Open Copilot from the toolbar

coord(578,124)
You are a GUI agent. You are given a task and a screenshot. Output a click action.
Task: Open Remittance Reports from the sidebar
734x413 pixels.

--*--

:: WHAT THE TASK REQUIRES ::
Each line of the listing should be copied exactly.

:: COMPLETED EXERCISE ::
Open Copilot from the toolbar

coord(578,124)
You are a GUI agent. You are given a task and a screenshot. Output a click action.
Task: Open Remittance Reports from the sidebar
734x413 pixels.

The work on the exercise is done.